• _Text shown_
========================================

This list of complaints does not exhaust the defences that Marmota seeks to raise. Marmota further challenges the use of a certificate under s 115 of the TAA as an aid to proof of the debt. It also challenges the validity of the assessments on the basis of them having been made by a delegate.
It is not necessary to decide the various defences raised by Marmota, notwithstanding the obvious weaknesses of at least some of them. The observations already made serve to show that if Marmota’s construction of Part 10 were correct, the evident legislative intention that all challenges to assessments should be made through Part 10 proceedings would be thwarted to no small degree. Any time a taxpayer challenged the validity of an assessment, Part 10 proceedings would be unavailable. That would be the case, on Marmota’s argument, no matter how flimsy the challenge.
Part 10 imposes a regime for challenging assessments that is subject to procedural and timing constraints. It imposes the onus on the taxpayer. Marmota did not identify any purpose served by a construction that would render that regime unavailable where the challenge was one of validity as opposed to mere accuracy. To the contrary, the structure of Part 10, when read together with the wording of s 100, indicates a clear legislative purpose that all challenges to assessments are to be made by way of Part 10 proceedings.

========================================

Saved entries

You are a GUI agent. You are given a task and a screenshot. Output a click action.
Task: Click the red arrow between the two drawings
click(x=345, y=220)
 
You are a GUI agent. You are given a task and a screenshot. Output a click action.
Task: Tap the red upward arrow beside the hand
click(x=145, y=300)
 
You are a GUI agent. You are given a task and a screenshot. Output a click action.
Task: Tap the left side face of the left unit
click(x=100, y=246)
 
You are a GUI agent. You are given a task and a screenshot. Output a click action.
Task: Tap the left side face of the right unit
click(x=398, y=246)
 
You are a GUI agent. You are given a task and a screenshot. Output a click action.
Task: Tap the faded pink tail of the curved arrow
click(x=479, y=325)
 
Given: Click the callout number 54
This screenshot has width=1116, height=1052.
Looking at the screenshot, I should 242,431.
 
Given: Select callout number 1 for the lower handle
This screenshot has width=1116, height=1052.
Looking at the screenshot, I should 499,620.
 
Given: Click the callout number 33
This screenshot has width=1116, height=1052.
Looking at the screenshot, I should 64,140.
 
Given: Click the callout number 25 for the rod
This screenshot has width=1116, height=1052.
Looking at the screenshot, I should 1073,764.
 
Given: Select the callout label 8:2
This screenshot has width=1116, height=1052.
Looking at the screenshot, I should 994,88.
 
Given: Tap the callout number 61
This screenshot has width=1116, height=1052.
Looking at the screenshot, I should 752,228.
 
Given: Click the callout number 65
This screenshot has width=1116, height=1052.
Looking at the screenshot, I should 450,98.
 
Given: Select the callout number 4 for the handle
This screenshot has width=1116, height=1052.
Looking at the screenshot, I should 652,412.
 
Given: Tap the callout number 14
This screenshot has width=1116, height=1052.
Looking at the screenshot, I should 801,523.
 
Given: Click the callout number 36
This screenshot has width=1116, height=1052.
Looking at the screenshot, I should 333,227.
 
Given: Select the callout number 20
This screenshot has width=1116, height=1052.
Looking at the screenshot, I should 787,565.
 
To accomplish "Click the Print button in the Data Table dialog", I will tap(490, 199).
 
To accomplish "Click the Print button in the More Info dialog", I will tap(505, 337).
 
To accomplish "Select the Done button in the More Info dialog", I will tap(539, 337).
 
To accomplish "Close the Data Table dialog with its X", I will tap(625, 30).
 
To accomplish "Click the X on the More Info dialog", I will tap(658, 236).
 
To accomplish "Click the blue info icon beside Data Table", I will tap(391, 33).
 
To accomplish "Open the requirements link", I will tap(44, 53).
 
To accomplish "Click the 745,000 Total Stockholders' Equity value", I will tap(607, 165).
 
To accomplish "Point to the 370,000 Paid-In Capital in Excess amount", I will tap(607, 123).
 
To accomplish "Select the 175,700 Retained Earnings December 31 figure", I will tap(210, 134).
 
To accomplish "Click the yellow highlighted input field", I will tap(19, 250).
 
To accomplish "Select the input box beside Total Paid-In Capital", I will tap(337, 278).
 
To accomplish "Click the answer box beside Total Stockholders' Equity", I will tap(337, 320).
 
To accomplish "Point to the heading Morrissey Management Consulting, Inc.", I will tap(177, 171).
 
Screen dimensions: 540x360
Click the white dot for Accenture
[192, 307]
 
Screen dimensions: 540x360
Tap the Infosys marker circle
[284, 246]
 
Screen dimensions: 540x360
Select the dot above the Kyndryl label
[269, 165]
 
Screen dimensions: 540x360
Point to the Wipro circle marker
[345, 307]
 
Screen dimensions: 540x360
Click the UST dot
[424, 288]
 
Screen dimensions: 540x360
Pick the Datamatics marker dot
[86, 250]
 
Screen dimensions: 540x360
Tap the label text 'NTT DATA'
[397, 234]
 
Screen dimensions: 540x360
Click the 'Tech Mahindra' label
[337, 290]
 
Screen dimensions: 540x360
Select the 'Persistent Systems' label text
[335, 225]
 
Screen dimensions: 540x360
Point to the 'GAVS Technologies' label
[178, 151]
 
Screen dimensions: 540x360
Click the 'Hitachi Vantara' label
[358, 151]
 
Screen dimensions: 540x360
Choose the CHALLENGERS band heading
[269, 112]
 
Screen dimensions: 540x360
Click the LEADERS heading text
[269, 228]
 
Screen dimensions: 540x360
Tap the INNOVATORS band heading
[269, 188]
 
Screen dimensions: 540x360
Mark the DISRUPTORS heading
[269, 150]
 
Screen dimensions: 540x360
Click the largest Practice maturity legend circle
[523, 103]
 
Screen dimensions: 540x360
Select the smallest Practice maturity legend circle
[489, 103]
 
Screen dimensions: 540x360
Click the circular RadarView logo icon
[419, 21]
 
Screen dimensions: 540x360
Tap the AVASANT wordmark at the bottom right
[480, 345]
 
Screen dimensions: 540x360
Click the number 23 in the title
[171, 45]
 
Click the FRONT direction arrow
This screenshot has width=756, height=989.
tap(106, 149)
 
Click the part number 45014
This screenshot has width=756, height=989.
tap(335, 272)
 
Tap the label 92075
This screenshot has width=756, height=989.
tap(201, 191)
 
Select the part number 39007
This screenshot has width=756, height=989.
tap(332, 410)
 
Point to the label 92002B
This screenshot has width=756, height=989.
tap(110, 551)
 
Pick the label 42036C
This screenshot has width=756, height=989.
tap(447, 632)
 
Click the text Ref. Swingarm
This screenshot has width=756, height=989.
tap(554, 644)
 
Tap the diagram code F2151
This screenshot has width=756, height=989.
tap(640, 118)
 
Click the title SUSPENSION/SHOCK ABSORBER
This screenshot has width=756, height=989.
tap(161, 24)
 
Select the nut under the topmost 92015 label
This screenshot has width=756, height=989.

========================================

• _Exercise_
Please update the Part 10 passage between "It is not necessary" and "flimsy the challenge.", inclusive, replacing "flimsy" with "weak".

• _Solution to the problem_
It is not necessary to decide the various defences raised by Marmota, notwithstanding the obvious weaknesses of at least some of them. The observations already made serve to show that if Marmota’s construction of Part 10 were correct, the evident legislative intention that all challenges to assessments should be made through Part 10 proceedings would be thwarted to no small degree. Any time a taxpayer challenged the validity of an assessment, Part 10 proceedings would be unavailable. That would be the case, on Marmota’s argument, no matter how weak the challenge.